Many of the states considering legislation would get enhanced authority to take actions to boost marketplace enrollment, Schwab said. “It’s a new avenue for them to approach their education and outreach,” she said.
The legislation in Maryland that didn’t make it out of committee would have included an innovative approach under which penalties paid by individuals could be used as down payments for coverage, and, under the bill, people paying the penalty could have been automatically enrolled into either exchange coverage or Medicaid, depending on their eligibility, Schwab said. Maryland enacted a bill establishing a study committee to look at stabilization measures including a state individual mandate and ways to use penalty payments, as well as another bill that will allow the state to set up a reinsurance program to cover high-cost claims.

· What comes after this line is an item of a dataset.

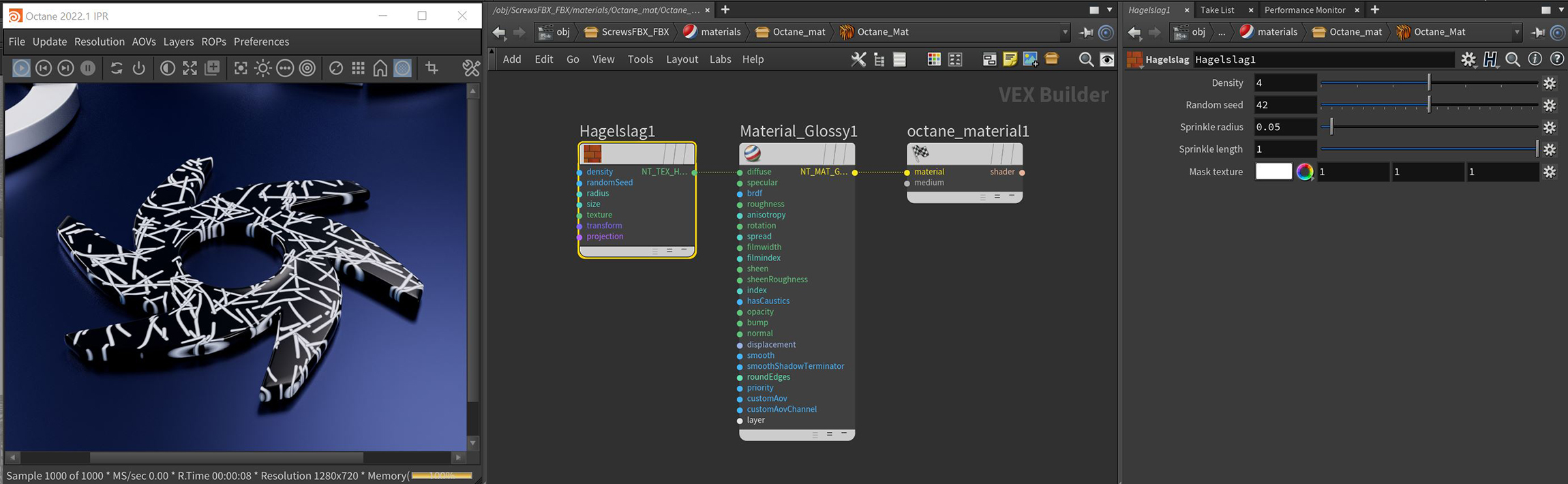Open the AOVs menu
This screenshot has width=1568, height=484.
(x=144, y=42)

The District of Columbia is most likely to enact legislation that includes a penalty for not having coverage. The provision is part of the district’s fiscal 2019 budget bill, and will likely be discussed at a budget hearing April 19, Mila Kofman, executive director of the DC Health Benefit Exchange Authority, told Bloomberg Law April 11. The individual market exchange, run by the district, covers about 18,000 people, she said.

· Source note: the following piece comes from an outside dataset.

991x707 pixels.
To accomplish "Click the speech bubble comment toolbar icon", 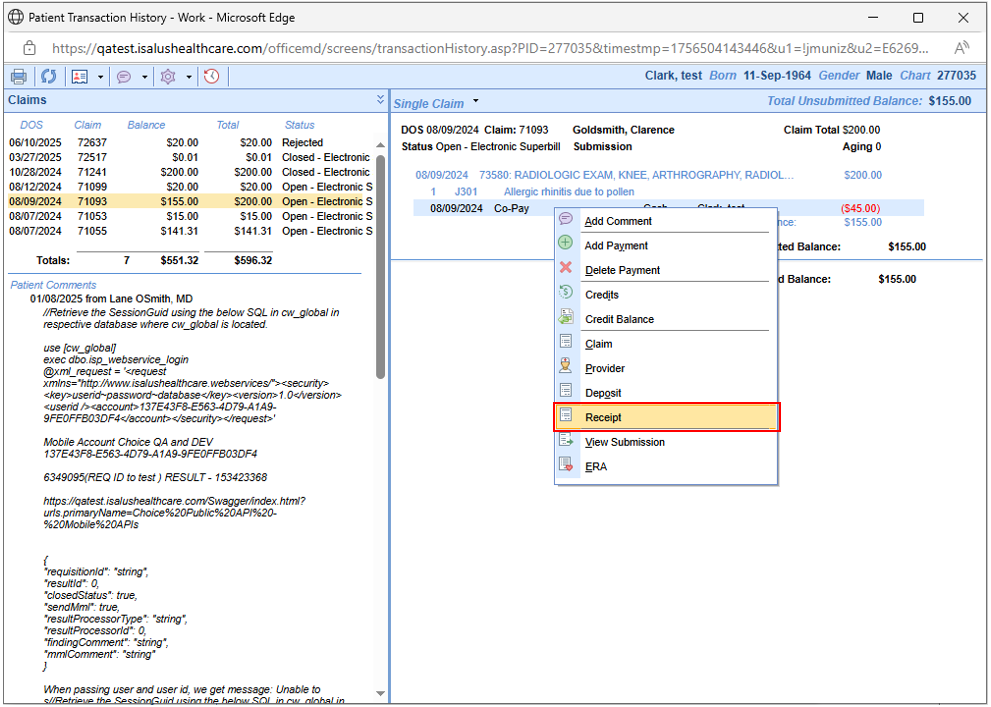I will (124, 77).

The District of Columbia provision includes the same penalty system as the federal ACA, Kofman said. But unlike the federal system, the district’s provision would automatically exempt people from the penalty if they are below set income levels without requiring them to apply for an exemption, she said. Under the ACA people must apply to the federal Department of Health and Human Services for exemptions from the coverage requirement in order to avoid the penalty.
In addition, the district’s bill includes provisions to notify people who are subject to the fine that coverage is available, Kofman said. “It would help us because the tax and revenue office here would be doing outreach directly to people who were uninsured,” she said. “The whole idea behind the fine is not to collect it but to get them covered.”

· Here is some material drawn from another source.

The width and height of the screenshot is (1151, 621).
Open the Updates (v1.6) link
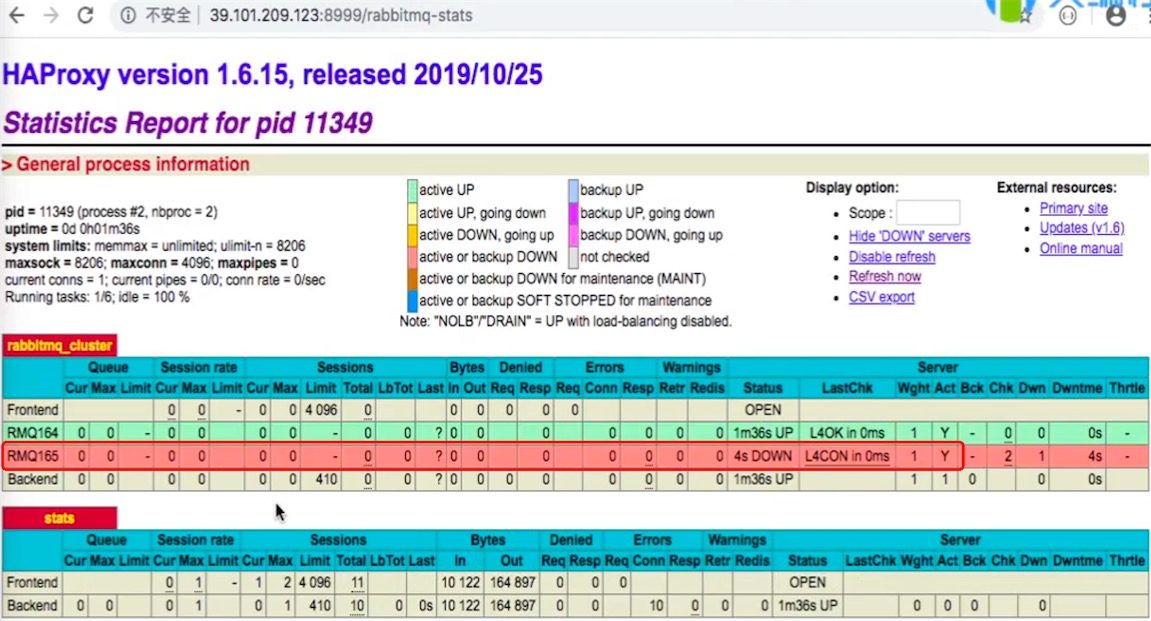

Without any market stabilization actions, the District of Columbia’s claims costs are estimated to rise 7.2 percent in 2019, Kofman said. The legislation has support from diverse groups, including the local Chamber of Commerce, hospital association, and America’s Health Insurance Plans, she said.
In Vermont, where Gov. Phil Scott is a Republican and both chambers of the General Assembly are controlled by Democrats, the state House of Representatives has approved legislation that is now being taken up in the state’s Senate. The Senate removed a provision that would have established an individual mandate, Adaline Strumolo, health care director for the Department of Vermont Health Access, told Bloomberg Law in an email April 12. Under the bill, a working group would examine options for enforcement and administration of an individual mandate, she said.
While fees for not having qualified coverage could be considered, “We’re also interested in looking at the opposite approach—incentives to have coverage as opposed to penalties,” Strumolo said. For example, the working group will likely considering automatic enrollment mechanisms to sign people up for coverage, she said.
The bill “definitely had a lot of momentum in the House; less so in the Senate,” Strumolo said. Gov. Scott’s administration supports the bill “as a first step,” she said. “If there’s a way to go further, I think there’s openness to that, but there are resource considerations. We want to be realistic about what sort of program we could put in place on a short timeline.”
While some states are moving toward ways to enforce an individual mandate, Ohio is going in the other direction. In its March 30 request for a waiver from ACA provisions, the state seeks to be exempted from the individual mandate altogether. Removing the mandate wouldn’t impact the individual market because Congress already zeroed out the penalty, the state Department of Insurance said.
Indeed, a Kaiser Family Foundation survey published April 3 found that 90 percent of people in the individual market said they would continue buying health insurance even without the penalties in 2019.